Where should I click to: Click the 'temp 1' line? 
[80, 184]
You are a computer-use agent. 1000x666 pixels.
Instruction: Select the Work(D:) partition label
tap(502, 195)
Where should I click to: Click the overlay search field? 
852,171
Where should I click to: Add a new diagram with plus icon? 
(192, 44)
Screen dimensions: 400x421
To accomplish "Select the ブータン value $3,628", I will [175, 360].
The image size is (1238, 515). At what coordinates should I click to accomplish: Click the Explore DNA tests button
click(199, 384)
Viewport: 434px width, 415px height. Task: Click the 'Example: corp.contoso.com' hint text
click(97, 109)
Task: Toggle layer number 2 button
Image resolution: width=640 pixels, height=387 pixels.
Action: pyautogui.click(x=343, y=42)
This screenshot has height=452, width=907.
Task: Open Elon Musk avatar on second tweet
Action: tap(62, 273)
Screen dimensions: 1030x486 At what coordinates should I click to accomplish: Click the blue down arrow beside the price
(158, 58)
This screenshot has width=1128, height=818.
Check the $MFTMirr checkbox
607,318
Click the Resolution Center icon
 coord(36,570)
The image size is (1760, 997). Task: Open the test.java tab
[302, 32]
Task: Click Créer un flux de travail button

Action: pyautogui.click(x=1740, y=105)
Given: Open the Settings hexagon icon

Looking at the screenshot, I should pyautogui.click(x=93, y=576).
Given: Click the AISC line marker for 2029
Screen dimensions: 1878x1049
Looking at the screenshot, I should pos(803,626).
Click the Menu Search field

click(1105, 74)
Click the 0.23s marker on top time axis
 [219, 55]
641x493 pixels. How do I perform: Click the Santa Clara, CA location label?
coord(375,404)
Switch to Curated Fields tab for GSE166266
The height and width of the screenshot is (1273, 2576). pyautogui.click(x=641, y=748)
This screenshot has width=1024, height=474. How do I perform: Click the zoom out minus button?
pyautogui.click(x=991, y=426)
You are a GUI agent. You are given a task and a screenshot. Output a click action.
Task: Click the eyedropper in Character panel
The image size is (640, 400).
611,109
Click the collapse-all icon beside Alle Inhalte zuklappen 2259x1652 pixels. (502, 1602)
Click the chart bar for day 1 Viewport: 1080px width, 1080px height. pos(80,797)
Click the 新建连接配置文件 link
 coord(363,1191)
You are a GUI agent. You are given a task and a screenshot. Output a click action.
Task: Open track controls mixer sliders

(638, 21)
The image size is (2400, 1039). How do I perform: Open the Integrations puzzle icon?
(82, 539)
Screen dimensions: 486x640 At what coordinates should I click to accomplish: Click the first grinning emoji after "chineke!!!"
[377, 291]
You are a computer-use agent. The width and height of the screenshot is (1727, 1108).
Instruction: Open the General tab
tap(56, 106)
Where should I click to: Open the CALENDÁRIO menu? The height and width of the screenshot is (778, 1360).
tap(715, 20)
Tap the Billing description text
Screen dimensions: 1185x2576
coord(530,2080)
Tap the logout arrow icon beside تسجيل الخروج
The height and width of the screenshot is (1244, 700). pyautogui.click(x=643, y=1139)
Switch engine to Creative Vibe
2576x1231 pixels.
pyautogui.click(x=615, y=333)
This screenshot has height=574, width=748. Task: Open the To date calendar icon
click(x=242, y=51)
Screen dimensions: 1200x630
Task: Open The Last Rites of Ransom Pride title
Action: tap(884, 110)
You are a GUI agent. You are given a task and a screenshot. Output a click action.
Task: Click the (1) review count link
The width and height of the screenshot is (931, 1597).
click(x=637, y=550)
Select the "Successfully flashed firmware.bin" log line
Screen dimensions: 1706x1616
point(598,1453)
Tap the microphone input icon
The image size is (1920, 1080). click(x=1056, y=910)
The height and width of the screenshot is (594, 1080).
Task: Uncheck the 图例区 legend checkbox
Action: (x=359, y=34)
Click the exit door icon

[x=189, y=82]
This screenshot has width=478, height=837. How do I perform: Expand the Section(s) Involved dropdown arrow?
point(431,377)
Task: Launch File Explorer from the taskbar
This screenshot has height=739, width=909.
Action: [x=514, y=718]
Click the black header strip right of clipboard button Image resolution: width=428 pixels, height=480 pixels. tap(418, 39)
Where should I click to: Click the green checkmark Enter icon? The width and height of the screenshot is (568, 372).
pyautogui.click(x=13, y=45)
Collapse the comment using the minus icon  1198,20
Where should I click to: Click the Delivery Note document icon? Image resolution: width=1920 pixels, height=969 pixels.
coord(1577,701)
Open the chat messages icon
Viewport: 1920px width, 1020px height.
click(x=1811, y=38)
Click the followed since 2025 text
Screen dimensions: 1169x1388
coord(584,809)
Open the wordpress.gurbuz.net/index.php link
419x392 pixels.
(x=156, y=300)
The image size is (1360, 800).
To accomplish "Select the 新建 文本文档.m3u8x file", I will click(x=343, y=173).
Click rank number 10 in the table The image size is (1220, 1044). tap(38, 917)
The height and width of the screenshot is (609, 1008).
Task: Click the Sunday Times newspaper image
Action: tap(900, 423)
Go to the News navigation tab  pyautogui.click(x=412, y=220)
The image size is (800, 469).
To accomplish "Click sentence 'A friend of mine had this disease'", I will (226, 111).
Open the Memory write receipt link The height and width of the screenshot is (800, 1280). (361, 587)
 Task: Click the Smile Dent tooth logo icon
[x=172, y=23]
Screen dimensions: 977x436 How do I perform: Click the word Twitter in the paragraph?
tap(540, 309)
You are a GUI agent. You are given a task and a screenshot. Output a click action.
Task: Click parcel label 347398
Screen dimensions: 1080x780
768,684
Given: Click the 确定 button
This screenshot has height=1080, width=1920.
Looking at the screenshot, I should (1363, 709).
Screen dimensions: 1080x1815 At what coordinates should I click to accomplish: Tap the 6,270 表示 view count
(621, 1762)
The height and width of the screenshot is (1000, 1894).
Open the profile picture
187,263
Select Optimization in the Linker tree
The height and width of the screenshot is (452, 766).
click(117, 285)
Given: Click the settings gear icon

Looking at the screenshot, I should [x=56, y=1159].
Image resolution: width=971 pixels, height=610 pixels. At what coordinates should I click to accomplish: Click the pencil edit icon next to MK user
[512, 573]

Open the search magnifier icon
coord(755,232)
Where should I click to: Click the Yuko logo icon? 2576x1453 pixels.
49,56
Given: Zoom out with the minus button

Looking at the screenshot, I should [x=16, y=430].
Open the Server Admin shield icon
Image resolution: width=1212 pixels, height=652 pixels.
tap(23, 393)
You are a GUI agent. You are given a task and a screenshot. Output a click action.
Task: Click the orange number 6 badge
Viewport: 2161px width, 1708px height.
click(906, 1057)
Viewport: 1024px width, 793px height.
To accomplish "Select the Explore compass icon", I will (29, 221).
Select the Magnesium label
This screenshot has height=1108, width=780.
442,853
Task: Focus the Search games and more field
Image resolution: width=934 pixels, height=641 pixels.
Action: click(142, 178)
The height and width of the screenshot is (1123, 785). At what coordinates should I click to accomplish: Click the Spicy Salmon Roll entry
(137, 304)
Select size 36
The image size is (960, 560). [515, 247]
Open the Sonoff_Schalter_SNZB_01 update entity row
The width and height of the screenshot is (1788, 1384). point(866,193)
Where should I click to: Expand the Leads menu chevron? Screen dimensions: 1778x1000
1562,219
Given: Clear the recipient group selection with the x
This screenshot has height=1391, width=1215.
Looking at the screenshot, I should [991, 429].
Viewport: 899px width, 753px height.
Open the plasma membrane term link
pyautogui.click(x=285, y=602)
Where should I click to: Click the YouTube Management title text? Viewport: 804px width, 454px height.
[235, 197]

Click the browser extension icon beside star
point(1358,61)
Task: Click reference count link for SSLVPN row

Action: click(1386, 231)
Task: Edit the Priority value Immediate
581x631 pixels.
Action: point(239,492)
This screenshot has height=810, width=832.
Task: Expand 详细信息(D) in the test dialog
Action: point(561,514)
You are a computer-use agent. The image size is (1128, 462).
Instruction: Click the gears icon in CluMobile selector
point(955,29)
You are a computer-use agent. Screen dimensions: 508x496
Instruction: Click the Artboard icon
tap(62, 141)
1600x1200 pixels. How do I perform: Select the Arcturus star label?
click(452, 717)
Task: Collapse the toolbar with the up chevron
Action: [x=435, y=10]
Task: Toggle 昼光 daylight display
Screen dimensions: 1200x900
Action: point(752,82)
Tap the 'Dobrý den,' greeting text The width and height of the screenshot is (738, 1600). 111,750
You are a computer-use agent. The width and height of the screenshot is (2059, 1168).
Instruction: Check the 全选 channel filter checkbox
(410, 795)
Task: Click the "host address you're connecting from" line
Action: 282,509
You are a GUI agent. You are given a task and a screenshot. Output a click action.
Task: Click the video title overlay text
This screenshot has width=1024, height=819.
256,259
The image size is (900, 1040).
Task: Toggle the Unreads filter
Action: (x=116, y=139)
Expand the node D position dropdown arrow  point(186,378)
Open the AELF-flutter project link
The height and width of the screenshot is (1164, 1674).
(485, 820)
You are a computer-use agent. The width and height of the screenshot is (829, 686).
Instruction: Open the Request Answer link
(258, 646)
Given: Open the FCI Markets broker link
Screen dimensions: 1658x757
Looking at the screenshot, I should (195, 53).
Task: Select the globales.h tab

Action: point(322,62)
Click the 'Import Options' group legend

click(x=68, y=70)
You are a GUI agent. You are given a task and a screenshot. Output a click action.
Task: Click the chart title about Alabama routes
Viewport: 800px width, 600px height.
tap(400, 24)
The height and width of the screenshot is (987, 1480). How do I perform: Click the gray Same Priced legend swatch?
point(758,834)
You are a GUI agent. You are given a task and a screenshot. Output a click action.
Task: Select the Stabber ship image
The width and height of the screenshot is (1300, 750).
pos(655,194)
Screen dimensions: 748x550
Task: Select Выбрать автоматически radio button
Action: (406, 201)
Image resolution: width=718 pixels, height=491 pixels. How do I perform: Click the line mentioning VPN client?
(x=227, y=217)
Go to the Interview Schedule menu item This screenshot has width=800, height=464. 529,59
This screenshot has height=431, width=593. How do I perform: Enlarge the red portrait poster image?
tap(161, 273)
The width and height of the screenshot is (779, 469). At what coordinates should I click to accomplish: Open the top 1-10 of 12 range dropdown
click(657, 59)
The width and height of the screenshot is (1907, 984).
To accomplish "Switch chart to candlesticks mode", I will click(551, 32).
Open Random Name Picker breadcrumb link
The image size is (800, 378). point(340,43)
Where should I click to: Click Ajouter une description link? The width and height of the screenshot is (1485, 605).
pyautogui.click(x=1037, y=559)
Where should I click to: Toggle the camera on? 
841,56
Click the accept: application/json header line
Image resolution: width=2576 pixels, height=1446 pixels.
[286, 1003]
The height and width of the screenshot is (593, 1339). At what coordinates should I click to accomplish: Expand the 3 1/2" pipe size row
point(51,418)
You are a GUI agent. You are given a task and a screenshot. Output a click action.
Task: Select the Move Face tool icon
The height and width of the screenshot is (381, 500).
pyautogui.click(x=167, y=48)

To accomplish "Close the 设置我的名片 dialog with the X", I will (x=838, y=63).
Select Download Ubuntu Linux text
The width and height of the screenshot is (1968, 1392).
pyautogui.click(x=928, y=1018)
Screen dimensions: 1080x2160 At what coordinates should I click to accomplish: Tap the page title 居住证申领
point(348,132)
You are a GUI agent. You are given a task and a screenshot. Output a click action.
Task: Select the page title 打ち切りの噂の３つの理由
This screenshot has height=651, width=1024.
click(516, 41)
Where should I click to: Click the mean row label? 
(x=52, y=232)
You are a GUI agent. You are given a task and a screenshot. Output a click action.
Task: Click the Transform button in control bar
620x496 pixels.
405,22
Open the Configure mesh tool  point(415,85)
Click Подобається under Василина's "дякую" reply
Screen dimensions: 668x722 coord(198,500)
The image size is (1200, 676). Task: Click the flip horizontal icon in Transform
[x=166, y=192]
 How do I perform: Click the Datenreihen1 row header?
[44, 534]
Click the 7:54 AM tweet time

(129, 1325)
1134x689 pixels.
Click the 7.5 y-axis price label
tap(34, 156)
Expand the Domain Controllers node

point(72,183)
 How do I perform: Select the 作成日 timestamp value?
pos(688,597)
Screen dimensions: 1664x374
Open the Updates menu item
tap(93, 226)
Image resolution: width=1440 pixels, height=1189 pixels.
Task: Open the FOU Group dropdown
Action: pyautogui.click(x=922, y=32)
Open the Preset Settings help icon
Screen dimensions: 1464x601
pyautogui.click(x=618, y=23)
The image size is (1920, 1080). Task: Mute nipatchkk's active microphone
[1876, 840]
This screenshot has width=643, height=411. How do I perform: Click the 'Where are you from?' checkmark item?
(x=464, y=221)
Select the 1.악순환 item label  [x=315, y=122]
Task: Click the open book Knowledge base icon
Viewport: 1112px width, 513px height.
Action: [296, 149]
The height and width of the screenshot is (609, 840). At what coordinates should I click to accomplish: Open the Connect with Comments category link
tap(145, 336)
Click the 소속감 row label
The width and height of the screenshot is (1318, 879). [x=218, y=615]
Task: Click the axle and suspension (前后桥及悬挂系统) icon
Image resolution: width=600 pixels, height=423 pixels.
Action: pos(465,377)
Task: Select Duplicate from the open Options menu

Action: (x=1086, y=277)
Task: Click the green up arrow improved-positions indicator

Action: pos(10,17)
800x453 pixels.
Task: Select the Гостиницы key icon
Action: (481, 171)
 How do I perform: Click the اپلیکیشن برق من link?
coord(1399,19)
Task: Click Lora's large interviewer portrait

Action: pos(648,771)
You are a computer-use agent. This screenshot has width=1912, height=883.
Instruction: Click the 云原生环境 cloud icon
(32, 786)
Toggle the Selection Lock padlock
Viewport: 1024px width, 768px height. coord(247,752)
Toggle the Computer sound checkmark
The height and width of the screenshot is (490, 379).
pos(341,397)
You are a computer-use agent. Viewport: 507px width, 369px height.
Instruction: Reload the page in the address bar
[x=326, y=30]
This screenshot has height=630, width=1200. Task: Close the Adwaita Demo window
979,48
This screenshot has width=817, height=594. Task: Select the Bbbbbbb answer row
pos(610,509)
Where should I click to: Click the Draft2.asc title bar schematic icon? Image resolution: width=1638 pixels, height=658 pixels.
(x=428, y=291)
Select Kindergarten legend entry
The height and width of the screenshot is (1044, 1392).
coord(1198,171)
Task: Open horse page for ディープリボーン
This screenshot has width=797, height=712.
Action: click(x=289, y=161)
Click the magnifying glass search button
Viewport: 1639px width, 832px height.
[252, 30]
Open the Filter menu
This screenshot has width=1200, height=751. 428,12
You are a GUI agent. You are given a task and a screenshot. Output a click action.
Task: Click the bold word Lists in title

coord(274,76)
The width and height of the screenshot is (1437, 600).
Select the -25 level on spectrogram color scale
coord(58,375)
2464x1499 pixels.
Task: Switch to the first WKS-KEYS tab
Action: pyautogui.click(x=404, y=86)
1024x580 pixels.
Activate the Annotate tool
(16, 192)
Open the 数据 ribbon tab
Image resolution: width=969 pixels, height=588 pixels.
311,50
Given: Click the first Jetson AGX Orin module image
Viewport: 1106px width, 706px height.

_REQUEST_
In the listing, rename "Screen dimensions" to "Display size" in the stretch from the line containing "Click rank number" through the line containing "Looking at the screenshot, I should (1363, 709).". Return only those lines, with everything else left as it is.

_OUTPUT OF THE EXERCISE_
Click rank number 10 in the table The image size is (1220, 1044). tap(38, 917)
The height and width of the screenshot is (609, 1008).
Task: Click the Sunday Times newspaper image
Action: tap(900, 423)
Go to the News navigation tab  pyautogui.click(x=412, y=220)
The image size is (800, 469).
To accomplish "Click sentence 'A friend of mine had this disease'", I will (226, 111).
Open the Memory write receipt link The height and width of the screenshot is (800, 1280). (361, 587)
 Task: Click the Smile Dent tooth logo icon
[x=172, y=23]
Display size: 977x436 How do I perform: Click the word Twitter in the paragraph?
tap(540, 309)
You are a GUI agent. You are given a task and a screenshot. Output a click action.
Task: Click parcel label 347398
Display size: 1080x780
768,684
Given: Click the 确定 button
This screenshot has height=1080, width=1920.
Looking at the screenshot, I should (1363, 709).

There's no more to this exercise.